From being a relatively small realty company, Garnet is now donning the avatar of some mega realtor. The company has shot into the limelight by taking up the development of a Rs.1200 crore mega township, spread over 400 acres in Panvel. To woo international buyers, it has tied up with the Dubai-based real estate developer Sternon group. The company had also announced another major Rs.800 crore residential project in Nasik. Surprisingly, none of these mega projects find any mention on the website of the company. Infact the website also does not make any mention about the financials of the company. Surely a very unprofessional website for a company, which talks about international tie-ups and is trying to project itself as a very professional company.
The results for the first quarter ended 30th June 2008 were as insipid as the website. High working capital has taken the toll on the company’s bottomlines. There has been an overall drop in all the profit margins of the company.

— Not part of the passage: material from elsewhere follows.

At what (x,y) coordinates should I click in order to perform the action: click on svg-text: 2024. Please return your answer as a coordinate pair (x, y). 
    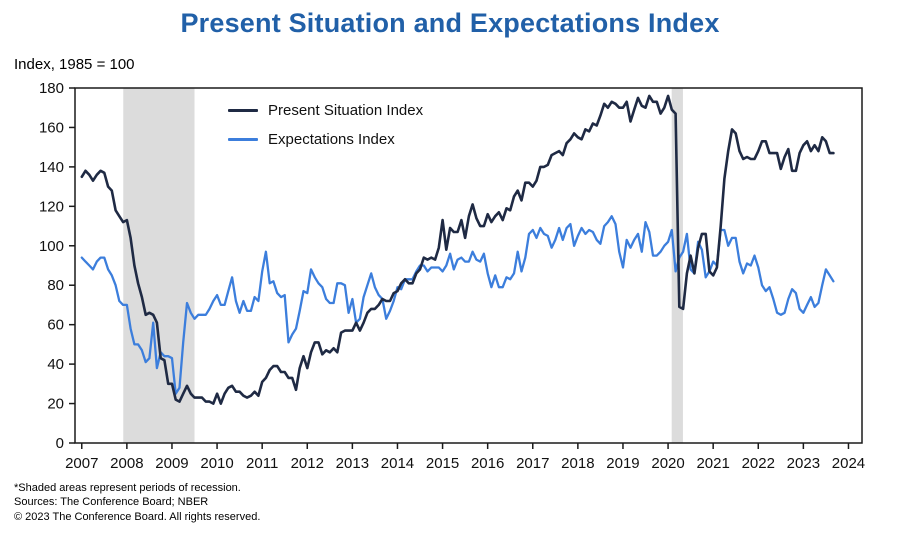
    Looking at the image, I should click on (848, 464).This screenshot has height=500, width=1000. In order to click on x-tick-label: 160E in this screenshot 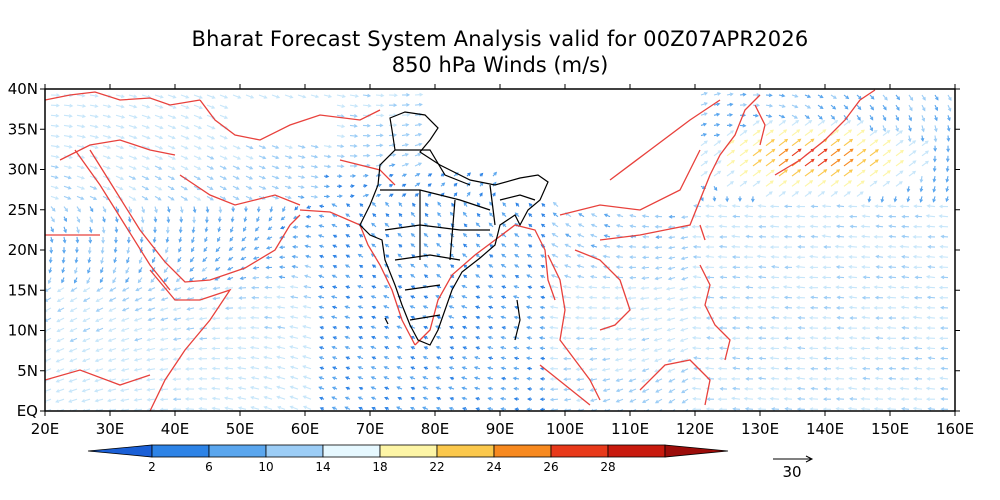, I will do `click(955, 429)`.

OPM has slipped down from 17.16%% to 7.39%. NPM was down from 16.97% to 7.08%. The point to be noted here is that as against a net loss of Rs.2.45 crore, it managed to post a PAT of Rs.73 lakhs. Does that call for a celebration?
Well, looking at the grandiose plans, these financials figures seem to have no correlation with the plans. It makes one wonder whether the company is chewing more than what it can bite? With such falling bottomlines, ill this company be capable enough to manage such huge townships?